No MC apply under this guideline. Applicant engaged in a continued and abuse course of conduct while in a position of authority that allowed her to steal controlled substances from her employer to feed her drug abuse problem. The concern under the personal conduct guideline is met by the totality of Applicant's misconduct when she was a pharmacist in charge. She has not met her burden of proof and persuasion on the facts she submitted in writing. Therefore, I conclude this concern against Applicant.
The criminal conduct concern is that she was arrested in November 2003 for theft in her actions of taking vicodin and oxycodine from her employer's stocks of controlled substances. DC 1 (Allegations or admissions of criminal conduct, regardless of whether the person was formally charged. E2.A10.1.2.1) and DC 2 (A single serious crime or multiple lesser offenses. E2.A10.1.2.2) apply. Applicant stole from her employer the controlled medical substances she needed to feed her drug addiction.
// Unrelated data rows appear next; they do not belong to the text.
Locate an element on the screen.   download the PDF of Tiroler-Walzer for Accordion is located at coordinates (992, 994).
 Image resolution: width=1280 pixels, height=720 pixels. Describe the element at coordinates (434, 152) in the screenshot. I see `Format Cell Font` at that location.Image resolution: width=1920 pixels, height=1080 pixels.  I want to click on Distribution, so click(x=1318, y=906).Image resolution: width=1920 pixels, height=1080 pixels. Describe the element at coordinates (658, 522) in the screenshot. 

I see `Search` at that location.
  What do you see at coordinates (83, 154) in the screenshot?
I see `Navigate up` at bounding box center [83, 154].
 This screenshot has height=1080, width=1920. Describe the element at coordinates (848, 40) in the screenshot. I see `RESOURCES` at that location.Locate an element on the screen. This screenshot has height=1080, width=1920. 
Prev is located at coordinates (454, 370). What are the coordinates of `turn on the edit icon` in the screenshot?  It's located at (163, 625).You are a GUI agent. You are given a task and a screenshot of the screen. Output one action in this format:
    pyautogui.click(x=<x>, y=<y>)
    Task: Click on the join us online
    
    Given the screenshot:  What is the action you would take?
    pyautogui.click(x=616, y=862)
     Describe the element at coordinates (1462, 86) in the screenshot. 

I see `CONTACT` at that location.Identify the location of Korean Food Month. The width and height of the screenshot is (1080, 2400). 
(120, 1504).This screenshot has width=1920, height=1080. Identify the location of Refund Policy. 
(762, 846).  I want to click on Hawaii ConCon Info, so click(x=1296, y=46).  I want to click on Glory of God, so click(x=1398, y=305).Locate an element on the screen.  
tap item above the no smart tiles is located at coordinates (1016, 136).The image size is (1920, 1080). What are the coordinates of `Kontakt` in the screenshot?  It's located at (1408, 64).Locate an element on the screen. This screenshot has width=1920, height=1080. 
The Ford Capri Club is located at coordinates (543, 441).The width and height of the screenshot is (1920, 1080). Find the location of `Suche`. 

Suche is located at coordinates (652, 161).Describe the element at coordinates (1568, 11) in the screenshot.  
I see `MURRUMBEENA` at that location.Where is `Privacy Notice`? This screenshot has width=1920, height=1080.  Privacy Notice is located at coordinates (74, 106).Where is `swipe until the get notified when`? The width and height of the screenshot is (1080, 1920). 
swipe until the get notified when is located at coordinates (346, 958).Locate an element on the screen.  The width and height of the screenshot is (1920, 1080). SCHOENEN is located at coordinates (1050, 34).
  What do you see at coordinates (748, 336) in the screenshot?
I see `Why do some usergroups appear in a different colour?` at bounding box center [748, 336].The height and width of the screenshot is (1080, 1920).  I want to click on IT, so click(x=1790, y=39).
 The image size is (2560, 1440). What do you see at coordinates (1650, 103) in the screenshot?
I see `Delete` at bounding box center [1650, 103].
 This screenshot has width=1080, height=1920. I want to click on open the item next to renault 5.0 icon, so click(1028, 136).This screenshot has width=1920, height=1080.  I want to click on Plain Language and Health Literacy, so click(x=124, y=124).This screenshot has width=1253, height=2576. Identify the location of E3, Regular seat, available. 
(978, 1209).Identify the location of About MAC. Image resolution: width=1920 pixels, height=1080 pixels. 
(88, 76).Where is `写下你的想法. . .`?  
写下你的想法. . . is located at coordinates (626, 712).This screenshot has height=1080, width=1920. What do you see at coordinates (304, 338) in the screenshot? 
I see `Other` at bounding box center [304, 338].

Applicant has not met her burden of proof and persuasion on this guideline either. Her criminal conduct remains unresolved by the local prosecutor. Applicant has the burden of showing the criminal case was resolved and the result. The conduct is recent, particularly because she remains in a rehabilitation mode, and also she started self-prescribing and stealing controlled substances in her first pharmacist employment position. Her pharmacist work history is not long enough or free of misconduct to apply this or any MC here. These crimes were not isolated. There is no evidence of successful rehabilitation because Applicant is still in the rehabilitative process and has not completed it. Therefore, I conclude no MC apply and then conclude this guideline against Applicant.
FORMAL FINDINGS
The following are my conclusions as to each allegation in the SOR:
Paragraph 1. Guideline H: AGAINST APPLICANT
Subparagraph 1.a: Against Applicant
Subparagraph 1.b: Against Applicant
Subparagraph 1.c: Against Applicant
Paragraph 2. Guideline E: AGAINST APPLICANT
Subparagraph 2.a: Against Applicant
Paragraph 3. Guideline J: AGAINST APPLICANT
Subparagraph 3.a: Against Applicant
DECISION
In light of all of the circumstances presented by the record in this case, it is not clearly consistent with the national interest to grant Applicant eligibility for assignment to sensitive duties. Eligibility is denied.
Philip S. Howe
Administrative Judge
1. Adjudication of trustworthiness cases for ADP I, II, and III positions are resolved using the provisions of Department of Defense Directive 5220.6 (Directive). Memo from Carol A. Haave, Deputy
Under Secretary of Defense for Counterintelligence and Security to DOHA Director, Adjudication of Trustworthiness Cases (Nov. 19, 2004)
2. Pursuant to Exec. Or. 10865, Safeguarding Classified Information within Industry (Feb. 20, 1960), as amended and modified, and the Directive.